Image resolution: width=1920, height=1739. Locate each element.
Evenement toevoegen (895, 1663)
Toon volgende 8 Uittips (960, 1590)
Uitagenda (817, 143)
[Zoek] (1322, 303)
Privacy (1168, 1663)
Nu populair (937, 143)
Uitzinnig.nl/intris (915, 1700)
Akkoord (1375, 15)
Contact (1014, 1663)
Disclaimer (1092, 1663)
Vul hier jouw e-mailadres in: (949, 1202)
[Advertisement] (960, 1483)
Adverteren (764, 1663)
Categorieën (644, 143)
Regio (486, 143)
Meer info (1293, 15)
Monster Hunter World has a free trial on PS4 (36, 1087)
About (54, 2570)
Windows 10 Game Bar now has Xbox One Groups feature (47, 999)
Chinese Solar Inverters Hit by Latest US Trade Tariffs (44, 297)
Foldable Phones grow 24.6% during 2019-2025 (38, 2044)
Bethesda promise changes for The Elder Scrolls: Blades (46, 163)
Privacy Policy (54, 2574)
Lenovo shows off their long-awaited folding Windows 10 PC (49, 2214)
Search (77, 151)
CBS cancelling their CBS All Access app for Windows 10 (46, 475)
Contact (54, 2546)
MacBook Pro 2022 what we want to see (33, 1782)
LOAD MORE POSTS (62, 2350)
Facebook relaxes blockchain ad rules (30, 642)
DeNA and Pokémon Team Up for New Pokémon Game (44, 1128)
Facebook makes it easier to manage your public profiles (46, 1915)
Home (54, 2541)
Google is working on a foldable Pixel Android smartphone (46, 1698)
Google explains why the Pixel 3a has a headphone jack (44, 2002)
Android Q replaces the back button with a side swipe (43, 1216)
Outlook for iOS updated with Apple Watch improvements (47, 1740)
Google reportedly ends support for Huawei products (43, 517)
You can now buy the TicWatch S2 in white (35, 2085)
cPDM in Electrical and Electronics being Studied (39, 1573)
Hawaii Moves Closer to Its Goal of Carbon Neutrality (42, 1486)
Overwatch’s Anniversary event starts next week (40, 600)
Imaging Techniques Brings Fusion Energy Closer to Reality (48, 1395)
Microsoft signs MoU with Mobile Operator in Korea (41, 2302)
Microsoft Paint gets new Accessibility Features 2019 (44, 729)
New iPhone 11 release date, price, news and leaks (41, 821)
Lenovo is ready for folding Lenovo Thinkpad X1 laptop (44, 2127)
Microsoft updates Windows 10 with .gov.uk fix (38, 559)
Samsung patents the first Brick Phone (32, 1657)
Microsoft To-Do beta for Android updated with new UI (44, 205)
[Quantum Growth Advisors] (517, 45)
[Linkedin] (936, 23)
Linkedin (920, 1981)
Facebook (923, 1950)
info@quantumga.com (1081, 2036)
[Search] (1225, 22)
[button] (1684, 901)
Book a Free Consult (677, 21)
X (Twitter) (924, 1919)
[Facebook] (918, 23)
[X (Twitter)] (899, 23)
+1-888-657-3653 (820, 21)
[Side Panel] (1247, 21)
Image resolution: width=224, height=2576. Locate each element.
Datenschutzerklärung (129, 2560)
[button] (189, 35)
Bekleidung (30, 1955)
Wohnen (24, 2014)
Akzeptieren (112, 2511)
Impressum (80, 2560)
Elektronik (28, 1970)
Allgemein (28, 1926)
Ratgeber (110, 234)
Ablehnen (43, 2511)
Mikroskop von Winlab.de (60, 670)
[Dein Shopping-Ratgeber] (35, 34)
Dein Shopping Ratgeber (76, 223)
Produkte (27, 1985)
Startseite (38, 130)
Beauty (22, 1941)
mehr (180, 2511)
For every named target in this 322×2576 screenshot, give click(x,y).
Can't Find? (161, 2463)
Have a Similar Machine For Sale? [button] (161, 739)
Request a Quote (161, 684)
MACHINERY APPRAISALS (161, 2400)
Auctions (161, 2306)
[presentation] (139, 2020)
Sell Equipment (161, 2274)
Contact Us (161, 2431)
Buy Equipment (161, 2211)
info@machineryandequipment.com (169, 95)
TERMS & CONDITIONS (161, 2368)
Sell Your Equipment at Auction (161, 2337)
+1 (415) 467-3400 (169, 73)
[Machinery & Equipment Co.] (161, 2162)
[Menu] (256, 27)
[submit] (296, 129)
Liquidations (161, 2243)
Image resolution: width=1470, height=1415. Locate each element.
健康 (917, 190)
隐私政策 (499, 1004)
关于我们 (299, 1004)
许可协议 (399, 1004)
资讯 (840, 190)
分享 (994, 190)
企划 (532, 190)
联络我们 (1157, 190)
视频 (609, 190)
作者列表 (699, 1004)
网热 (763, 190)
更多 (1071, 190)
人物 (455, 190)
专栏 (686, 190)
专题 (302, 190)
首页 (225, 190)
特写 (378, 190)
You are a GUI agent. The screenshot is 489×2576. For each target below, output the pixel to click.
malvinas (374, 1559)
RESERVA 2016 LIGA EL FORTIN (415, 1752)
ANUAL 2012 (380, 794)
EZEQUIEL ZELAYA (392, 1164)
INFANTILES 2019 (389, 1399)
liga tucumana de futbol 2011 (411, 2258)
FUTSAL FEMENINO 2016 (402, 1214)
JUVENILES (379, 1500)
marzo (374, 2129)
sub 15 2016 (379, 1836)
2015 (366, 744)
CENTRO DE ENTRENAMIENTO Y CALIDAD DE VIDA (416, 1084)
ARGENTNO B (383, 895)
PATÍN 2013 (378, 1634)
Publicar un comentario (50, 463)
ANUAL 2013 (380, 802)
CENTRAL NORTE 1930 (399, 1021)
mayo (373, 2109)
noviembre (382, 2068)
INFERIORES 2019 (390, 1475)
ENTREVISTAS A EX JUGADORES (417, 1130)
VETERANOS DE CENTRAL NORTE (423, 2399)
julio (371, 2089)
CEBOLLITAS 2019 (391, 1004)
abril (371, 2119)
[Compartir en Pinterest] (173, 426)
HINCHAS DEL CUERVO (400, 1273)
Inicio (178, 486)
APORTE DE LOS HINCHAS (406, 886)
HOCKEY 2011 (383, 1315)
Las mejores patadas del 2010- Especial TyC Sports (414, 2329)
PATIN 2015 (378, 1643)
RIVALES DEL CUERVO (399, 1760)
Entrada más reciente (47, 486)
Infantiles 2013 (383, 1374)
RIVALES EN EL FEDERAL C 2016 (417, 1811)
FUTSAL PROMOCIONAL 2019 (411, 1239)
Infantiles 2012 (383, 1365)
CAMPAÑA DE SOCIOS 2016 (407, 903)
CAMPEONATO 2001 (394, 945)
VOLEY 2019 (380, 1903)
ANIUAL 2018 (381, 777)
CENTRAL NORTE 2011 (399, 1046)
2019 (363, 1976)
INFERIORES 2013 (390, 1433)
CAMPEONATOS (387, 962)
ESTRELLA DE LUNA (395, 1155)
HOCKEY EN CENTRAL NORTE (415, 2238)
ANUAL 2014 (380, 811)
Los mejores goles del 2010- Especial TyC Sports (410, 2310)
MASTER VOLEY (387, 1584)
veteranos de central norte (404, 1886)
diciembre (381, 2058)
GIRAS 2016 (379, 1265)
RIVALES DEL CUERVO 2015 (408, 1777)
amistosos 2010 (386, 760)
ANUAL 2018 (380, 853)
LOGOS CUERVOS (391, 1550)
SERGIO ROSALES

═══

Give an exact copy of the lines above from the line with "CEBOLLITAS 2019 (391, 1004)" up to and including the line with "ANUAL 2014 (380, 811)", and leave everything else out.

▶ [ANSWER SPACE]:
CEBOLLITAS 2019 (391, 1004)
abril (371, 2119)
[Compartir en Pinterest] (173, 426)
HINCHAS DEL CUERVO (400, 1273)
Inicio (178, 486)
APORTE DE LOS HINCHAS (406, 886)
HOCKEY 2011 (383, 1315)
Las mejores patadas del 2010- Especial TyC Sports (414, 2329)
PATIN 2015 (378, 1643)
RIVALES DEL CUERVO (399, 1760)
Entrada más reciente (47, 486)
Infantiles 2013 (383, 1374)
RIVALES EN EL FEDERAL C 2016 (417, 1811)
FUTSAL PROMOCIONAL 2019 (411, 1239)
Infantiles 2012 (383, 1365)
CAMPAÑA DE SOCIOS 2016 (407, 903)
CAMPEONATO 2001 (394, 945)
VOLEY 2019 (380, 1903)
ANIUAL 2018 (381, 777)
CENTRAL NORTE 2011 (399, 1046)
2019 (363, 1976)
INFERIORES 2013 (390, 1433)
CAMPEONATOS (387, 962)
ESTRELLA DE LUNA (395, 1155)
HOCKEY EN CENTRAL NORTE (415, 2238)
ANUAL 2014 (380, 811)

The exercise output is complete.